Task to complete: Rewrite the records below with every "icon" changed to "button" and everything else kept the same. Omit the pictures from your answer.

Information given:
start
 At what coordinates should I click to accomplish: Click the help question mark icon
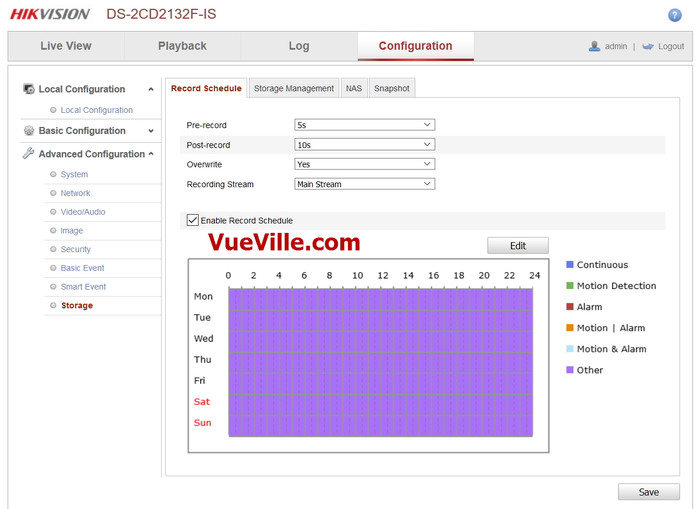tap(674, 15)
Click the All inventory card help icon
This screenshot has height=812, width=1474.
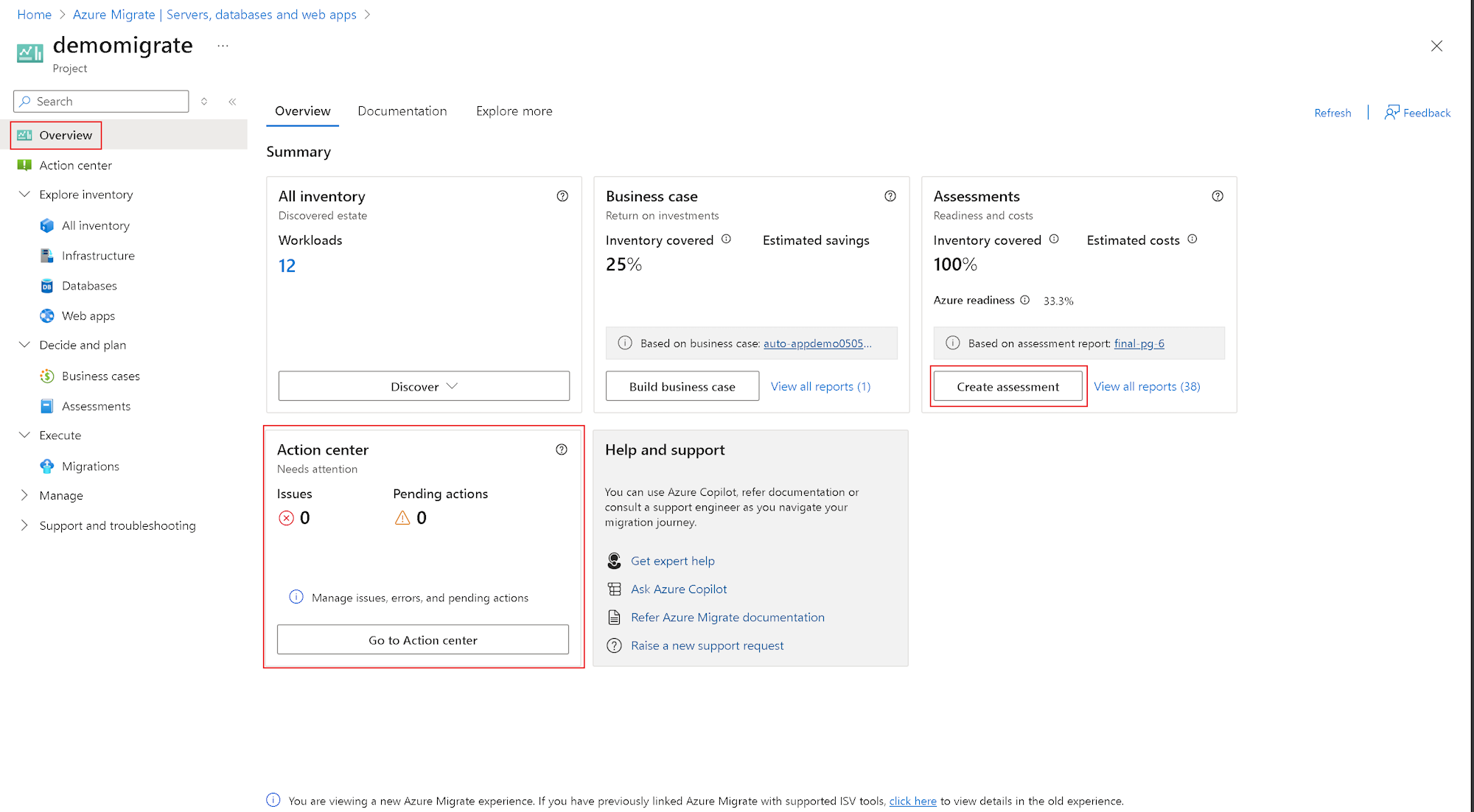(562, 196)
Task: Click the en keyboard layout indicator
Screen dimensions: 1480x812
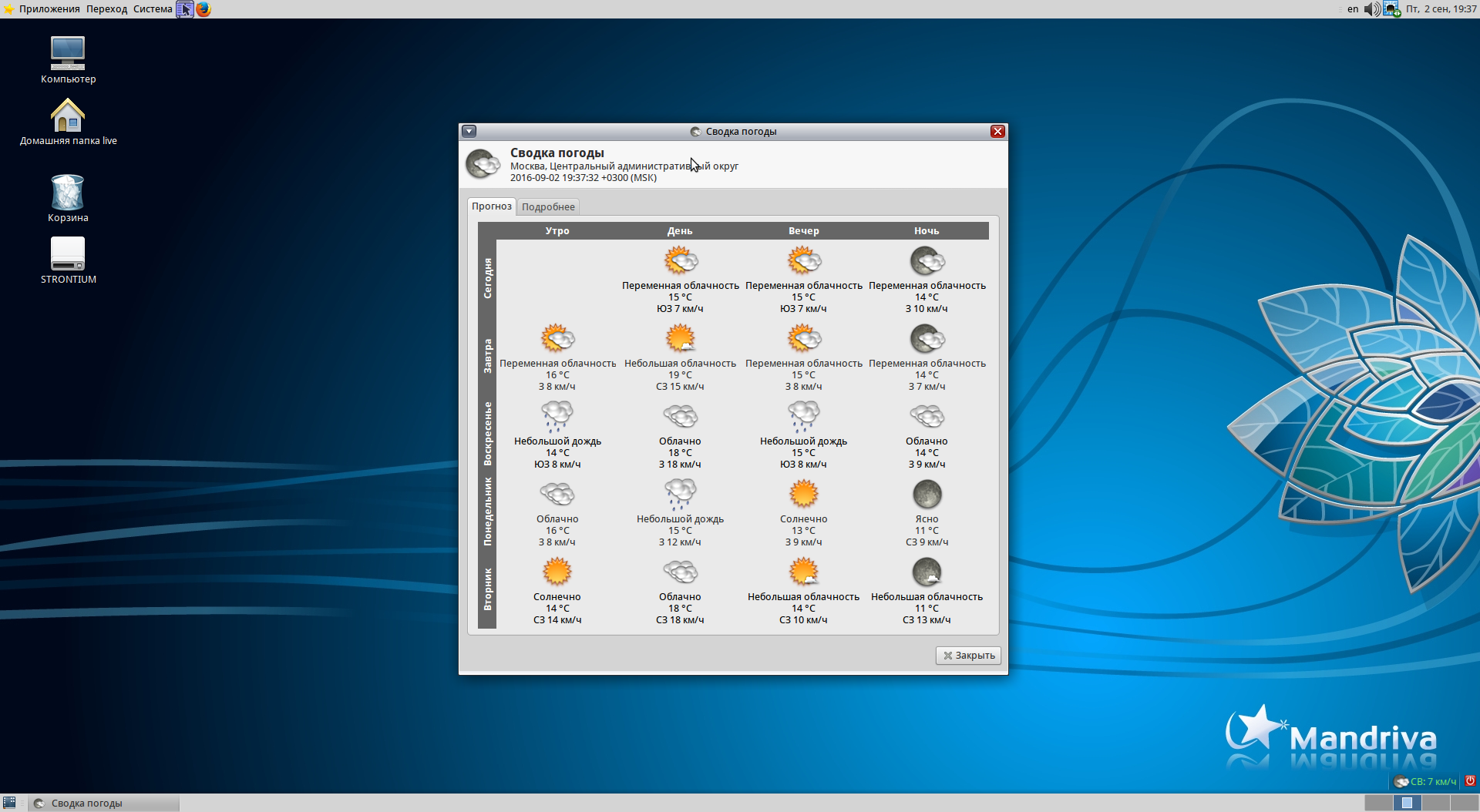Action: pyautogui.click(x=1353, y=9)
end
Solution for this exercise:
 At what coordinates should I click to accomplish: Click the help question mark button
tap(674, 15)
Click the All inventory card help button
This screenshot has height=812, width=1474.
(562, 196)
Task: Click the en keyboard layout indicator
Screen dimensions: 1480x812
Action: pyautogui.click(x=1353, y=9)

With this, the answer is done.